━━━ Document ━━━

It is the goal of any good encryption technique, in this class
of techniques, to make the data look random.
Any sort of pattern in the encrypted data is a crack you can
drive a decryption wedge into.
< I know that transposition and *simple* substitution can be detected by
< letter frequency analysis. But is a "flat" distibution evidence of random
< data?
< For my purposes, both "one-time pad" ciphers and anything that operates on
< units other than characters can be considered random! If it is that complex,
< then I'm not likely to crack it!
Yet UNIX crypt is a simple substitution code with the extra twists
that the offset in the file is added to the character (mod 256)
and you change substution tables every 256 characters.
This tends to flatten out a naively taken distrubution.
< (when an 8k msg uses the 26 letters so evenly that the spread
< better most used and least used is 12, you get *real* suspicious :-)

━━━

■ **Parts of the exercise**:
A: Based on the encryption thread, answer yes or no to each statement and quote the words that decide it: (i) UNIX crypt switches substitution tables every 256 characters; (ii) UNIX crypt adds the file offset to the character modulo 26; (iii) a good encryption technique of this class aims to make the data look random.
B: Rewrite the encryption thread between "It is the goal" and "character (mod 256)", inclusive, putting "basic substitution code" in place of "simple substitution code".
C: Name every encryption method or cipher that the encryption thread mentions by name.

━━━ Listing ━━━

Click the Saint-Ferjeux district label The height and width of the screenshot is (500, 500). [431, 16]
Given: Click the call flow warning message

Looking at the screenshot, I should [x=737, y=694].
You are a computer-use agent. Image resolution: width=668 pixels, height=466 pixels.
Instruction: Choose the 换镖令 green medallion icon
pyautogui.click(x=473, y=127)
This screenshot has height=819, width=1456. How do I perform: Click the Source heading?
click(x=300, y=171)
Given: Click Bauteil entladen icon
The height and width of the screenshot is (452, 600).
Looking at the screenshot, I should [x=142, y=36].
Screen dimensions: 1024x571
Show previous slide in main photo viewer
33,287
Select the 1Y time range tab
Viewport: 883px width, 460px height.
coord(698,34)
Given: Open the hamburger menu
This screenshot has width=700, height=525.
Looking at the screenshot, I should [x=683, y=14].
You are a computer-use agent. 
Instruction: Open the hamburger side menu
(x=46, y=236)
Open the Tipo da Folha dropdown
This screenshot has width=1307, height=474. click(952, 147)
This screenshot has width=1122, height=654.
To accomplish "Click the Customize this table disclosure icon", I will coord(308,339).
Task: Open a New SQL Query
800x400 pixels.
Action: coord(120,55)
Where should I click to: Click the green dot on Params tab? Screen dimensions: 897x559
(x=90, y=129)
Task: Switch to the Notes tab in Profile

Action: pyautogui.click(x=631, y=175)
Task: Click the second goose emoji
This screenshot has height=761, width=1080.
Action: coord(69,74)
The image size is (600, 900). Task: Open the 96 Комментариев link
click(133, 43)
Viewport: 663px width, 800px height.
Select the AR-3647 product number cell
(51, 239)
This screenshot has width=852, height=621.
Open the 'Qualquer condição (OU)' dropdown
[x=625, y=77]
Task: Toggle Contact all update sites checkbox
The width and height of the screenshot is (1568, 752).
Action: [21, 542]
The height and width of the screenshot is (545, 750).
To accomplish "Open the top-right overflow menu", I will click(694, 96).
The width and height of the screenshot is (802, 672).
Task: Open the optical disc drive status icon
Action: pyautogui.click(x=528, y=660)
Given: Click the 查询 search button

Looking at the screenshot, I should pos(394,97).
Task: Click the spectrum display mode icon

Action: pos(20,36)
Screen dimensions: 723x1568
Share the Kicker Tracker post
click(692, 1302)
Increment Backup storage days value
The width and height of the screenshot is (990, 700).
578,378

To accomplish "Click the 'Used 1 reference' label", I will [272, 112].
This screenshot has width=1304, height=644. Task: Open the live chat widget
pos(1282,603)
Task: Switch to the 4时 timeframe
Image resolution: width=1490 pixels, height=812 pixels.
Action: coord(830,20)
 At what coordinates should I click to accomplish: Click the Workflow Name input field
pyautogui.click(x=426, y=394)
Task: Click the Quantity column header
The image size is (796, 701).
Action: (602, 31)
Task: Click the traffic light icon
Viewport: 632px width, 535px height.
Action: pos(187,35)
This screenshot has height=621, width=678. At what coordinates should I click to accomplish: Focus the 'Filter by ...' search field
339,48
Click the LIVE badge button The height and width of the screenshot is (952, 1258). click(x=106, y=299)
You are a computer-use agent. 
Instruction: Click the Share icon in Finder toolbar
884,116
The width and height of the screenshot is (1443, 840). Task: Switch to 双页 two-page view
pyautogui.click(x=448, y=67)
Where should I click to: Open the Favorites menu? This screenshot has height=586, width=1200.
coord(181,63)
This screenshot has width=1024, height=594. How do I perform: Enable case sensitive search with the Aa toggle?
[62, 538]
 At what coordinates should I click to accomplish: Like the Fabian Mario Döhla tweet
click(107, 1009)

━━━

■ **Solved tasks**:
A:
(i) Yes: "you change substution tables every 256 characters"
(ii) No: "the offset in the file is added to the character (mod 256)"
(iii) Yes: "It is the goal of any good encryption technique, in this class of techniques, to make the data look random."

B:
It is the goal of any good encryption technique, in this class
of techniques, to make the data look random.
Any sort of pattern in the encrypted data is a crack you can
drive a decryption wedge into.
< I know that transposition and *simple* substitution can be detected by
< letter frequency analysis. But is a "flat" distibution evidence of random
< data?
< For my purposes, both "one-time pad" ciphers and anything that operates on
< units other than characters can be considered random! If it is that complex,
< then I'm not likely to crack it!
Yet UNIX crypt is a basic substitution code with the extra twists
that the offset in the file is added to the character (mod 256)

C:
Transposition
Simple substitution
One-time pad ciphers
UNIX crypt